### [Supplied information]
====================

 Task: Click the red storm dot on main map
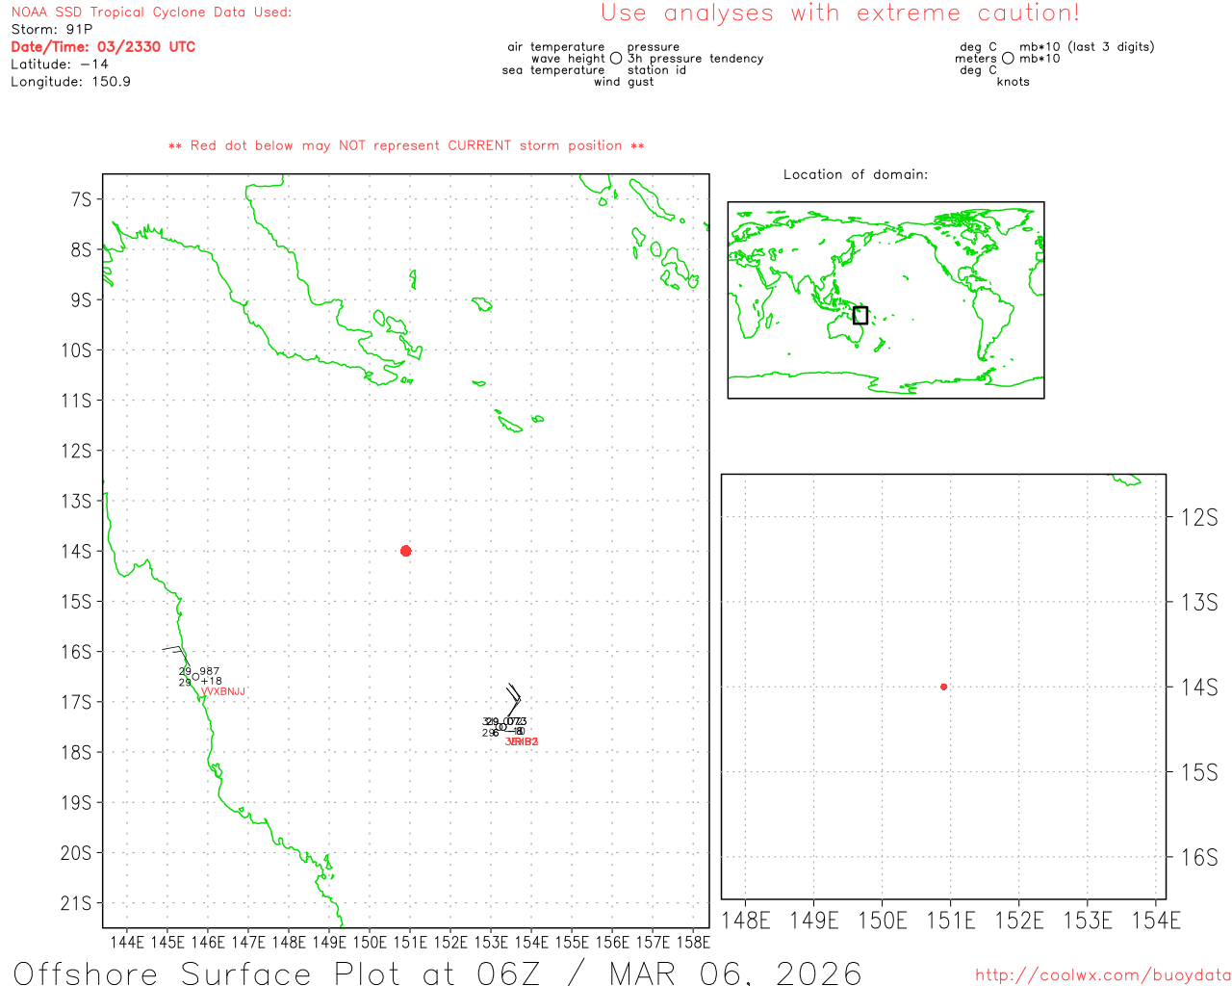(405, 551)
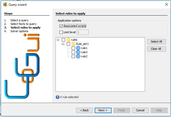The height and width of the screenshot is (117, 171).
Task: Click the Limit level number field
Action: point(83,32)
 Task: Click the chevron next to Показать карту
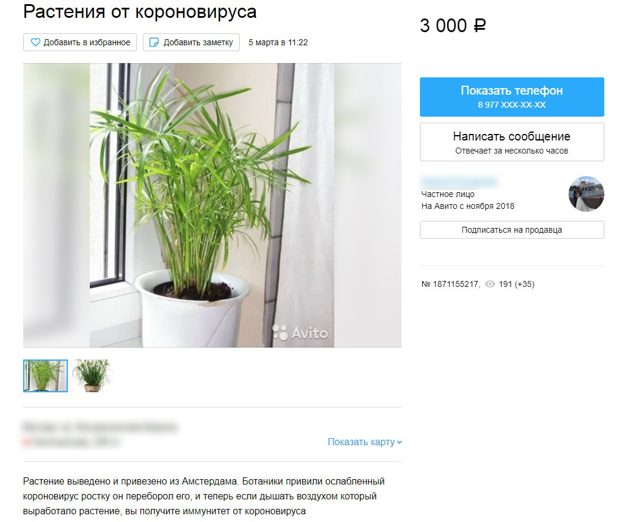tap(399, 442)
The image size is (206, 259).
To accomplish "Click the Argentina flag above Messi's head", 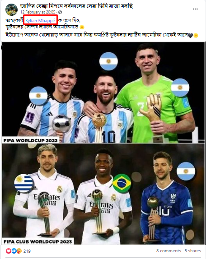I will click(x=108, y=61).
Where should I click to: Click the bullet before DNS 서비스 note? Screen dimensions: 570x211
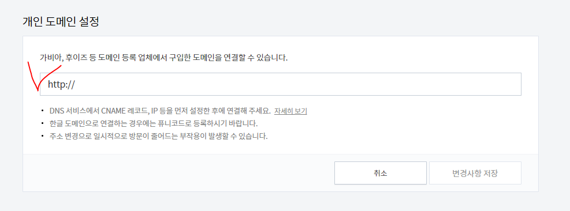42,111
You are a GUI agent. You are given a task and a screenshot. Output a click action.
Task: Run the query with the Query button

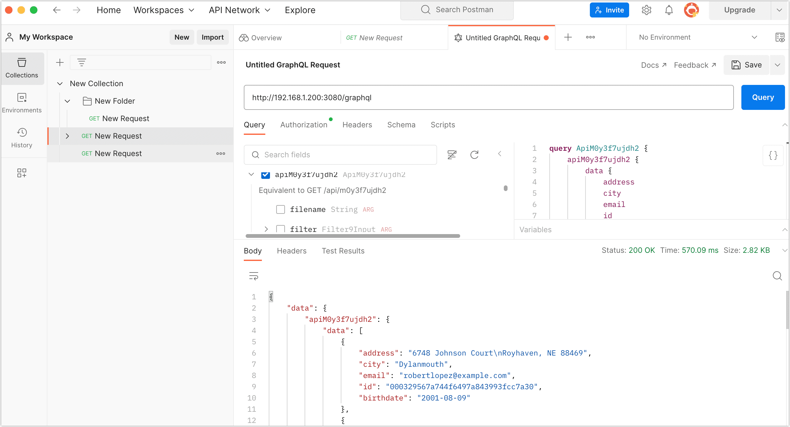coord(763,97)
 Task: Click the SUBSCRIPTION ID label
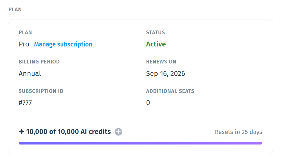point(41,91)
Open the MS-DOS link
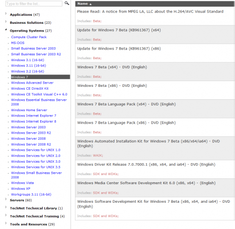The width and height of the screenshot is (235, 229). pyautogui.click(x=18, y=43)
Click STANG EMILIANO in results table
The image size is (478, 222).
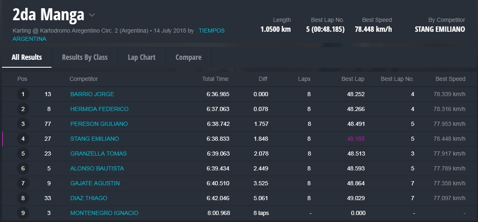(95, 139)
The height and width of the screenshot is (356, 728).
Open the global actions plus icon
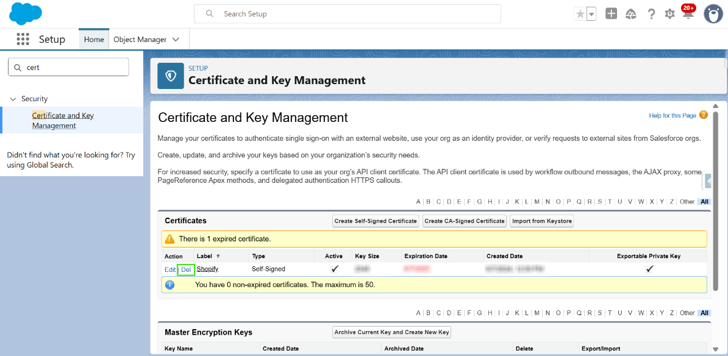pos(611,13)
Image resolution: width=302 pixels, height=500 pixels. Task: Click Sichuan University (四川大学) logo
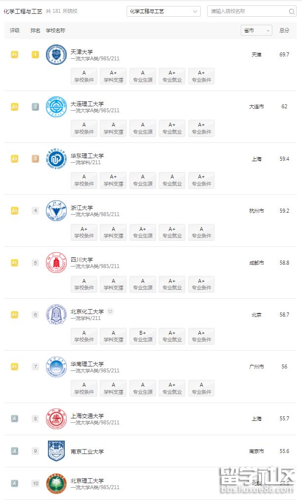coord(56,263)
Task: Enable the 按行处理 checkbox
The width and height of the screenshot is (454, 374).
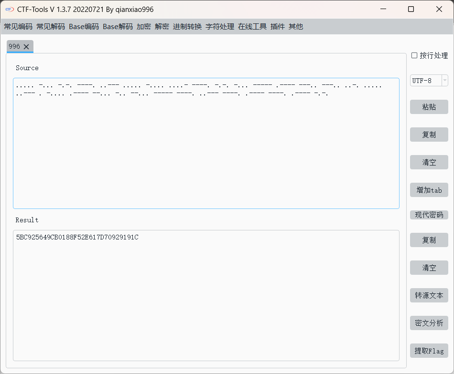Action: click(x=414, y=55)

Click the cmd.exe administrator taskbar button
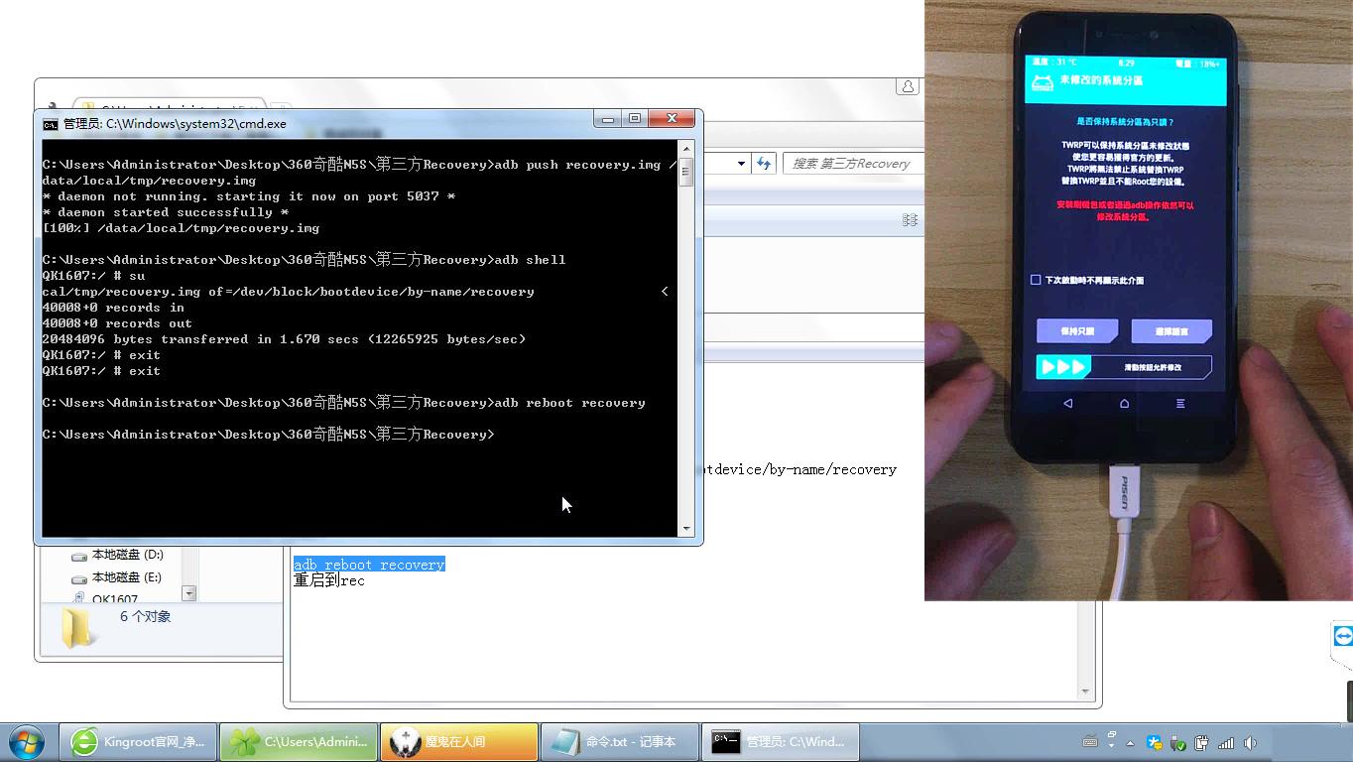pos(780,742)
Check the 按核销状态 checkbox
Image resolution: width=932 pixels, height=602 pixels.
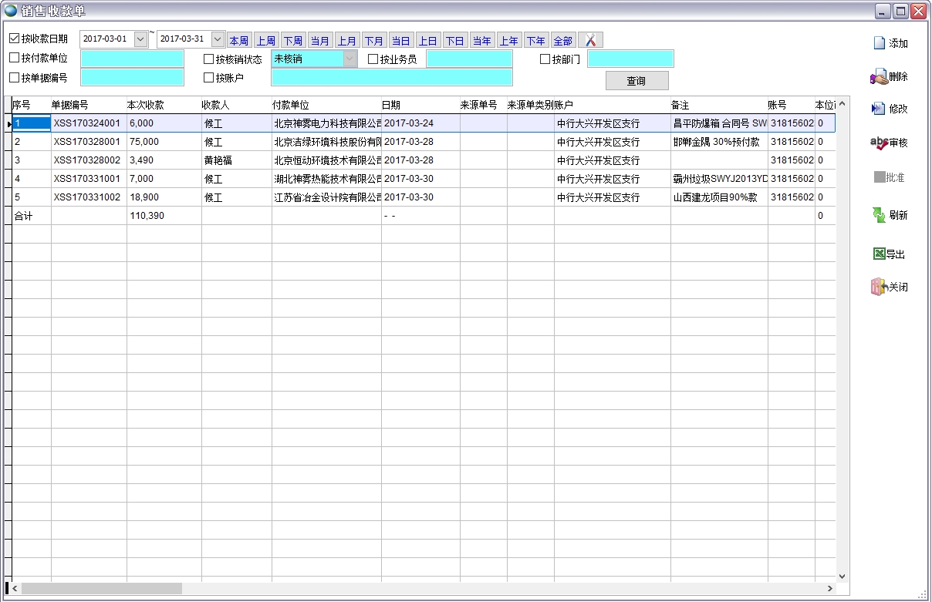[208, 59]
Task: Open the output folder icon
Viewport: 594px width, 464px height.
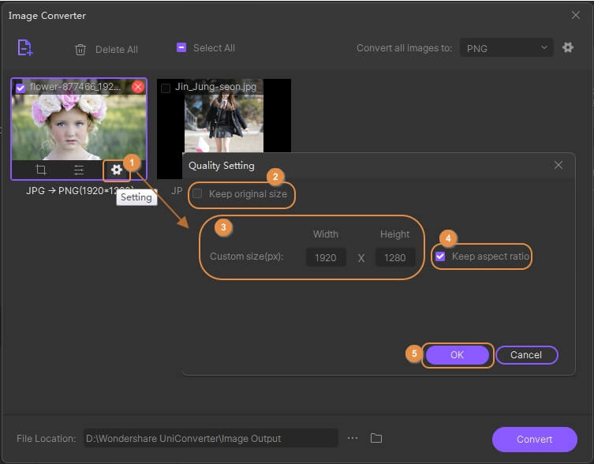Action: point(376,438)
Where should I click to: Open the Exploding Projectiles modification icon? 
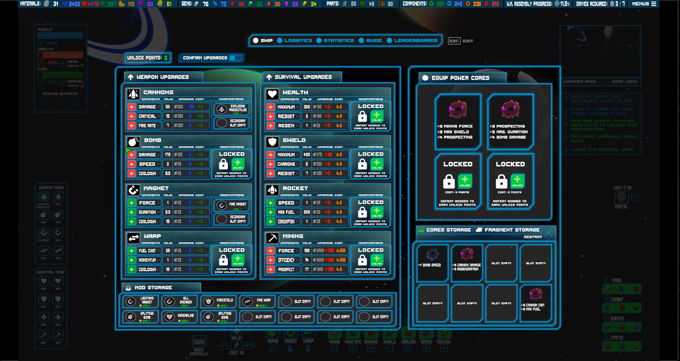click(x=222, y=109)
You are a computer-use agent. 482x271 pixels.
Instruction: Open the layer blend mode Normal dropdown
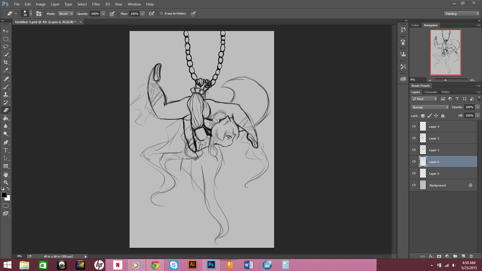pyautogui.click(x=430, y=107)
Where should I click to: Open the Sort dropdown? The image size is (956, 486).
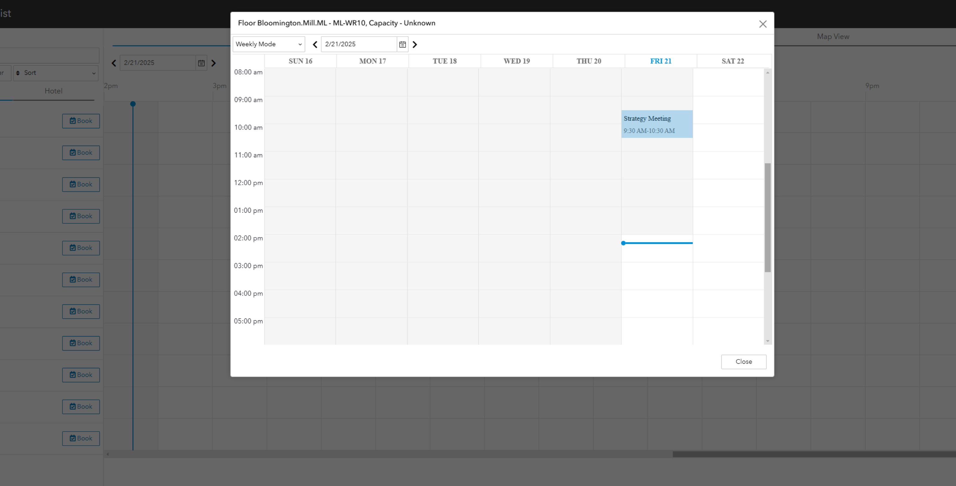(x=56, y=73)
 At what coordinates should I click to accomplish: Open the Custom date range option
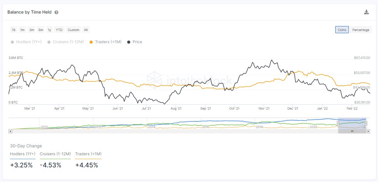pyautogui.click(x=73, y=30)
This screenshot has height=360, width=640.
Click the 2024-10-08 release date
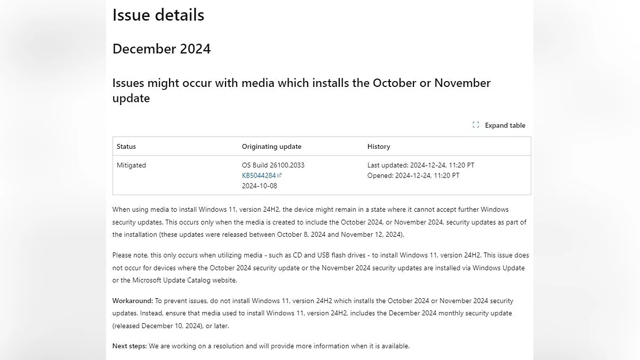pos(259,186)

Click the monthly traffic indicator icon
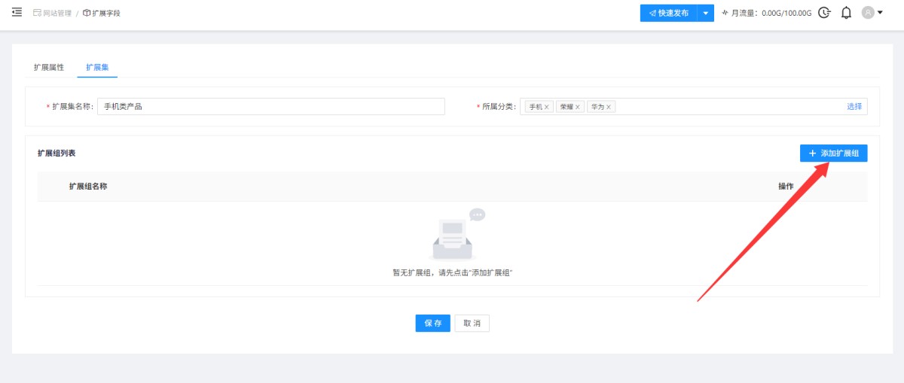coord(725,13)
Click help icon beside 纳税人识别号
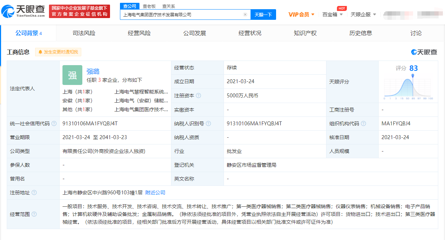445x240 pixels. pyautogui.click(x=208, y=124)
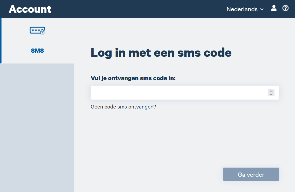
Task: Click the 'Vul je ontvangen sms code in' label
Action: 133,78
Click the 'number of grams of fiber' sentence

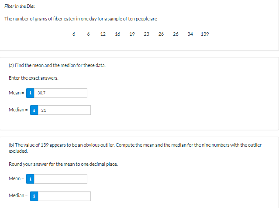coord(81,19)
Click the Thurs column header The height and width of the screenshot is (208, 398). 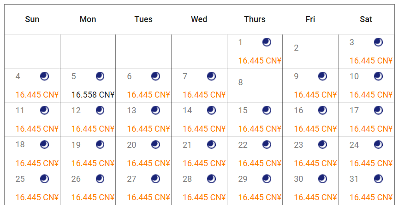click(255, 19)
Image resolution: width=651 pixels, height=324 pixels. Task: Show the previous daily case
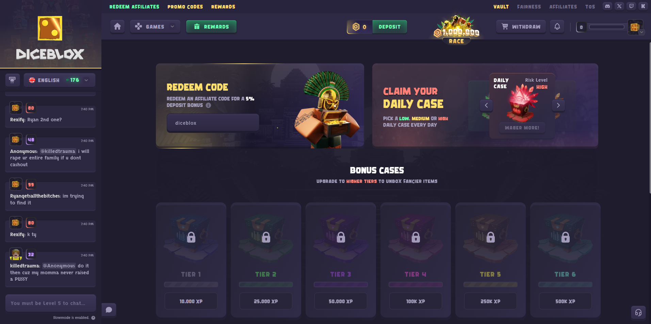coord(486,105)
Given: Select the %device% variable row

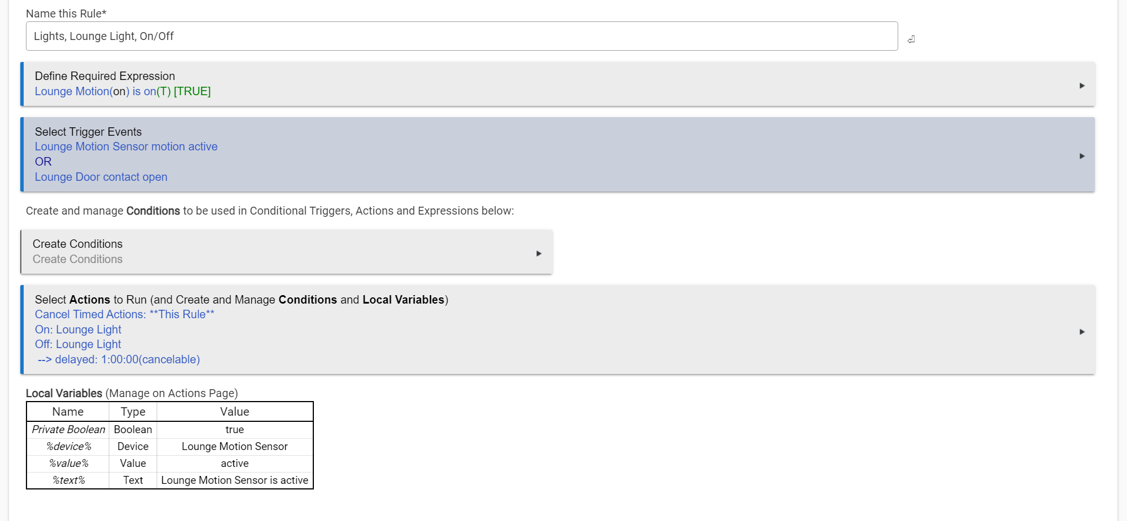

====================

Find each line in the material above that contains the word "date", and copy those lines. Case counts, so capitalized forms do not match.

### [Written reply]
 At what coordinates should I click to accomplish: Open the Custom date range option
Click the 2024-10-08 release date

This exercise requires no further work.